## What to do
Convert every line of the listing below into a JSON list of strings, one string per line, leaving out blank lines.

=====

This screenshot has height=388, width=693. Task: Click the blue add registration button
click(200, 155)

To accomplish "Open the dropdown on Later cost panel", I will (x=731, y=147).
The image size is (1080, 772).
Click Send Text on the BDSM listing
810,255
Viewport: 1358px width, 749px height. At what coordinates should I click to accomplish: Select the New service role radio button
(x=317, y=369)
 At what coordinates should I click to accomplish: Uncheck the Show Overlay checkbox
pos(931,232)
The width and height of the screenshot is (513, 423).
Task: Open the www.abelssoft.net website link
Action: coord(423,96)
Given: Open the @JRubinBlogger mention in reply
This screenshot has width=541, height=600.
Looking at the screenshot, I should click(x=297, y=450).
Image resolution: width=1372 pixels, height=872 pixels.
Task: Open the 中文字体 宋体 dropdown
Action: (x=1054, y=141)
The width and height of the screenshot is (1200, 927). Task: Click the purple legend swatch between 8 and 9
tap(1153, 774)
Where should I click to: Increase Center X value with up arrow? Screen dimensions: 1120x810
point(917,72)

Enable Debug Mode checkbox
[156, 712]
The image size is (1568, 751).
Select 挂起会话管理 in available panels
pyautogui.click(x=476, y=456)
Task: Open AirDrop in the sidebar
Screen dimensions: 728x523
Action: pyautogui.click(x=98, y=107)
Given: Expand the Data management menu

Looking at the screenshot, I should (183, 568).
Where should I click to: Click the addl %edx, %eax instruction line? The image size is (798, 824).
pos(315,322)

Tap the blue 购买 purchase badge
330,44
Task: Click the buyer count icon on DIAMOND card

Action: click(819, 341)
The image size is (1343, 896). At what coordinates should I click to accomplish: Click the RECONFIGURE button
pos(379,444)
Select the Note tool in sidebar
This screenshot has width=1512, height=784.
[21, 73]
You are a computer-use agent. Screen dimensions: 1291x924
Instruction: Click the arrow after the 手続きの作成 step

=====

## The response
[
  "This screenshot has height=388, width=693. Task: Click the blue add registration button",
  "click(200, 155)",
  "To accomplish \"Open the dropdown on Later cost panel\", I will (x=731, y=147).",
  "The image size is (1080, 772).",
  "Click Send Text on the BDSM listing",
  "810,255",
  "Viewport: 1358px width, 749px height. At what coordinates should I click to accomplish: Select the New service role radio button",
  "(x=317, y=369)",
  " At what coordinates should I click to accomplish: Uncheck the Show Overlay checkbox",
  "pos(931,232)",
  "The width and height of the screenshot is (513, 423).",
  "Task: Open the www.abelssoft.net website link",
  "Action: coord(423,96)",
  "Given: Open the @JRubinBlogger mention in reply",
  "This screenshot has width=541, height=600.",
  "Looking at the screenshot, I should click(x=297, y=450).",
  "Image resolution: width=1372 pixels, height=872 pixels.",
  "Task: Open the 中文字体 宋体 dropdown",
  "Action: (x=1054, y=141)",
  "The width and height of the screenshot is (1200, 927). Task: Click the purple legend swatch between 8 and 9",
  "tap(1153, 774)",
  "Where should I click to: Increase Center X value with up arrow? Screen dimensions: 1120x810",
  "point(917,72)",
  "Enable Debug Mode checkbox",
  "[156, 712]",
  "The image size is (1568, 751).",
  "Select 挂起会话管理 in available panels",
  "pyautogui.click(x=476, y=456)",
  "Task: Open AirDrop in the sidebar",
  "Screen dimensions: 728x523",
  "Action: pyautogui.click(x=98, y=107)",
  "Given: Expand the Data management menu",
  "Looking at the screenshot, I should (183, 568).",
  "Where should I click to: Click the addl %edx, %eax instruction line? The image size is (798, 824).",
  "pos(315,322)",
  "Tap the blue 购买 purchase badge",
  "330,44",
  "Task: Click the buyer count icon on DIAMOND card",
  "Action: click(819, 341)",
  "The image size is (1343, 896). At what coordinates should I click to accomplish: Click the RECONFIGURE button",
  "pos(379,444)",
  "Select the Note tool in sidebar",
  "This screenshot has width=1512, height=784.",
  "[21, 73]",
  "You are a computer-use agent. Screen dimensions: 1291x924",
  "Instruction: Click the arrow after the 手続きの作成 step"
]